● Exercise aim
Each of the records below must be reproduced verbatim.

(Pixel coordinate grounding data)
= = = = =

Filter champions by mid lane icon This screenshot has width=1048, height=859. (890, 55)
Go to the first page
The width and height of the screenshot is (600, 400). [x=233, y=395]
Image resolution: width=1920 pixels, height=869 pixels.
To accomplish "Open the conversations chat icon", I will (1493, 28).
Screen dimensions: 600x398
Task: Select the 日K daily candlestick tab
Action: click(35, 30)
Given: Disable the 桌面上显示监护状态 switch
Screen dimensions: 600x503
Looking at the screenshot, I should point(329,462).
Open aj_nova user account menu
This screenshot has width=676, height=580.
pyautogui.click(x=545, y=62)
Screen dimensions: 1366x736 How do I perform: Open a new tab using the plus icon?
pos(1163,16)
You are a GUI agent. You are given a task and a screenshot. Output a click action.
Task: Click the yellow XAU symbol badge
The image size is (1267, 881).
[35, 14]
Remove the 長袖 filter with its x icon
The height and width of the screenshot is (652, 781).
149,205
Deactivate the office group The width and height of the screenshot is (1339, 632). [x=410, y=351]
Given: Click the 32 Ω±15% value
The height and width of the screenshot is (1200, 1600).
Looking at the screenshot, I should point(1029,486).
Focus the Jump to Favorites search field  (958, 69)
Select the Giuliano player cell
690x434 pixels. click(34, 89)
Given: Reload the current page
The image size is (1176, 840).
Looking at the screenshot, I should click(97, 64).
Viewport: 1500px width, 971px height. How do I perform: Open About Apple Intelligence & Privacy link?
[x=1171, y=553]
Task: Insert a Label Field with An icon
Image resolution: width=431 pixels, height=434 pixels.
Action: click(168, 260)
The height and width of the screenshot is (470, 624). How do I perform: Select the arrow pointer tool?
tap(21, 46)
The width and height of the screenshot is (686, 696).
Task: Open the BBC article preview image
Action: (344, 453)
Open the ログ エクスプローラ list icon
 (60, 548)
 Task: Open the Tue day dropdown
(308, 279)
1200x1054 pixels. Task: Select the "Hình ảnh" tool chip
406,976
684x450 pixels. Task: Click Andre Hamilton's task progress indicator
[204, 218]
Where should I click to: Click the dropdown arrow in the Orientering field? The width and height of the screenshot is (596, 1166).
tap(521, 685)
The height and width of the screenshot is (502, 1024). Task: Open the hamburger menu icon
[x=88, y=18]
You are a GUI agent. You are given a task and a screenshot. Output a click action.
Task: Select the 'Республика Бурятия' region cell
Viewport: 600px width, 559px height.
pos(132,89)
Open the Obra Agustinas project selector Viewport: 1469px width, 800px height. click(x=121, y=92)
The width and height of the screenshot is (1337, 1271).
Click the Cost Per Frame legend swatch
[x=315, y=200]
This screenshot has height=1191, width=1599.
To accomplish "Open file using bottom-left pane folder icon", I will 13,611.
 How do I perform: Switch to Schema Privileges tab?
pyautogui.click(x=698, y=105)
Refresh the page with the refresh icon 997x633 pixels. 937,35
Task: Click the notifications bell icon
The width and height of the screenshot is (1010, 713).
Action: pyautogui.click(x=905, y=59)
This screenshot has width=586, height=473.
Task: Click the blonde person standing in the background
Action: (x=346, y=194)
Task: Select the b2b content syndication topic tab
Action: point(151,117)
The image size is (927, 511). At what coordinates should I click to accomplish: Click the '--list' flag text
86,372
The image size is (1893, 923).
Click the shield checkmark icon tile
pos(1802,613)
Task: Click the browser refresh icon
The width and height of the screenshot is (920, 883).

= = = = =

● Answer box
Filter champions by mid lane icon This screenshot has width=1048, height=859. (890, 55)
Go to the first page
The width and height of the screenshot is (600, 400). [x=233, y=395]
Image resolution: width=1920 pixels, height=869 pixels.
To accomplish "Open the conversations chat icon", I will (1493, 28).
Screen dimensions: 600x398
Task: Select the 日K daily candlestick tab
Action: click(35, 30)
Given: Disable the 桌面上显示监护状态 switch
Screen dimensions: 600x503
Looking at the screenshot, I should point(329,462).
Open aj_nova user account menu
This screenshot has width=676, height=580.
pyautogui.click(x=545, y=62)
Screen dimensions: 1366x736 How do I perform: Open a new tab using the plus icon?
pos(1163,16)
You are a GUI agent. You are given a task and a screenshot. Output a click action.
Task: Click the yellow XAU symbol badge
The image size is (1267, 881).
[35, 14]
Remove the 長袖 filter with its x icon
The height and width of the screenshot is (652, 781).
149,205
Deactivate the office group The width and height of the screenshot is (1339, 632). [x=410, y=351]
Given: Click the 32 Ω±15% value
The height and width of the screenshot is (1200, 1600).
Looking at the screenshot, I should point(1029,486).
Focus the Jump to Favorites search field  (958, 69)
Select the Giuliano player cell
690x434 pixels. click(34, 89)
Given: Reload the current page
The image size is (1176, 840).
Looking at the screenshot, I should click(97, 64).
Viewport: 1500px width, 971px height. How do I perform: Open About Apple Intelligence & Privacy link?
[x=1171, y=553]
Task: Insert a Label Field with An icon
Image resolution: width=431 pixels, height=434 pixels.
Action: click(168, 260)
The height and width of the screenshot is (470, 624). How do I perform: Select the arrow pointer tool?
tap(21, 46)
The width and height of the screenshot is (686, 696).
Task: Open the BBC article preview image
Action: (344, 453)
Open the ログ エクスプローラ list icon
 (60, 548)
 Task: Open the Tue day dropdown
(308, 279)
1200x1054 pixels. Task: Select the "Hình ảnh" tool chip
406,976
684x450 pixels. Task: Click Andre Hamilton's task progress indicator
[204, 218]
Where should I click to: Click the dropdown arrow in the Orientering field? The width and height of the screenshot is (596, 1166).
tap(521, 685)
The height and width of the screenshot is (502, 1024). Task: Open the hamburger menu icon
[x=88, y=18]
You are a GUI agent. You are given a task and a screenshot. Output a click action.
Task: Select the 'Республика Бурятия' region cell
Viewport: 600px width, 559px height.
pos(132,89)
Open the Obra Agustinas project selector Viewport: 1469px width, 800px height. click(x=121, y=92)
The width and height of the screenshot is (1337, 1271).
Click the Cost Per Frame legend swatch
[x=315, y=200]
This screenshot has height=1191, width=1599.
To accomplish "Open file using bottom-left pane folder icon", I will 13,611.
 How do I perform: Switch to Schema Privileges tab?
pyautogui.click(x=698, y=105)
Refresh the page with the refresh icon 997x633 pixels. 937,35
Task: Click the notifications bell icon
The width and height of the screenshot is (1010, 713).
Action: pyautogui.click(x=905, y=59)
This screenshot has width=586, height=473.
Task: Click the blonde person standing in the background
Action: (x=346, y=194)
Task: Select the b2b content syndication topic tab
Action: point(151,117)
The image size is (927, 511). At what coordinates should I click to accomplish: Click the '--list' flag text
86,372
The image size is (1893, 923).
Click the shield checkmark icon tile
pos(1802,613)
Task: Click the browser refresh icon
The width and height of the screenshot is (920, 883).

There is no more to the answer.